4.7.2. Datenflußsteuerung (PROZ/LOGIC/1)

 

  Bei aktivem CSN-Signal des CPU-Moduls liefert der Adreßdekoder N1/N2 eines der Signale Y0 bis Y15. Y0, Y1 und Y2 erzeugen bei Schreibzugriffen (RWN=0) und aktivem PHI2-Signal die Schreibim­pulse WPRAS, WPCAS und WPROW1.

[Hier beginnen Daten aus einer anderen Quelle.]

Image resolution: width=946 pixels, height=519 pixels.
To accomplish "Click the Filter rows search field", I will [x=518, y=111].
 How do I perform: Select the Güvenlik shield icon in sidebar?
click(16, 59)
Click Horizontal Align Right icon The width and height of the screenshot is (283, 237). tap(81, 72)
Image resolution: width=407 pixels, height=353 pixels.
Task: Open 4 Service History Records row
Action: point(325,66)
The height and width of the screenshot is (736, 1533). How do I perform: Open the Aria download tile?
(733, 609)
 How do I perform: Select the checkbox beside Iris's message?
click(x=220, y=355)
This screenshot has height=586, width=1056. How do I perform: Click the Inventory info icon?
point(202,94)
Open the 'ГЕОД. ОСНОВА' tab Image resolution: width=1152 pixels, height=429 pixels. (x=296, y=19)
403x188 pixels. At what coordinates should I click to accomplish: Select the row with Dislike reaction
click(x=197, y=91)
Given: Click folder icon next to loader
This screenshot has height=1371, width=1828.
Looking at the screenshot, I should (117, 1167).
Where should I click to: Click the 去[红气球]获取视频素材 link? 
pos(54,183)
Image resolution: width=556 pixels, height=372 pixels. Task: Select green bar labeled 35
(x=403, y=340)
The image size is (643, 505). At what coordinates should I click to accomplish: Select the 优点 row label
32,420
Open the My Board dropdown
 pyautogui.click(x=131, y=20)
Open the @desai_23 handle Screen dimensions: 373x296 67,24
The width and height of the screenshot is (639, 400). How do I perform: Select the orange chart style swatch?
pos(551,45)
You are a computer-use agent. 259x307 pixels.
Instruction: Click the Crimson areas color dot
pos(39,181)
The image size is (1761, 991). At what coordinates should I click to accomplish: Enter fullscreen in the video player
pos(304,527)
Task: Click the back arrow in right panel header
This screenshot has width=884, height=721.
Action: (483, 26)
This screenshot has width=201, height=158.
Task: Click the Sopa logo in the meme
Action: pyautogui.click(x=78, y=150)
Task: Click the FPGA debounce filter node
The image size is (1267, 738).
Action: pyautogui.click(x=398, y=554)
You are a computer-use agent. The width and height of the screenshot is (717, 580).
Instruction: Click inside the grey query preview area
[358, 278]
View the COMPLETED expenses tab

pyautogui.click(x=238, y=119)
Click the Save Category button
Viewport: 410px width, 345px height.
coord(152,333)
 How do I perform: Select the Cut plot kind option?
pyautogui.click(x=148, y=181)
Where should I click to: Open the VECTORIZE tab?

  Y4 und Y5 steuern die Erzeugung der Signale CPIX und RECRQ. Schreibzugriffe setzen das entsprechende Signal; Lesezugriffe löschen es. Das Setzen eines der Signale führt automatisch zum Löschen des jeweils anderen. Dadurch kann der verbotene Modus (CPIX=1 und RECRQ=1) nicht angewählt werden.

  Über Y8 kann auf den Zwischenspeicher für den Luminanz-Anteil des Bildspeichers zugegriffen werden. Dabei wird über CSCPU auch ein D-RAM-Speicherzyklus ausgelöst, der das nächste Pixel schreibt bzw. liest. Y9 ermöglicht den Zugriff auf den Zwischen­speichers der Chroma-Information. Dabei wird kein Speicherzyklus erzeugt, wodurch in zwei Schritten über den 8Bit-Datenbus des Mikroprozessors auf den 16 Bit breiten Speicherbus zugegriffen werden kann.

  Y11 kontrolliert ein Parallelport in PROZ, über das die Inter­ruptverwaltung abgewickelt wird. Y12 dient zum Zurücksetzten von Interruptanforderungen.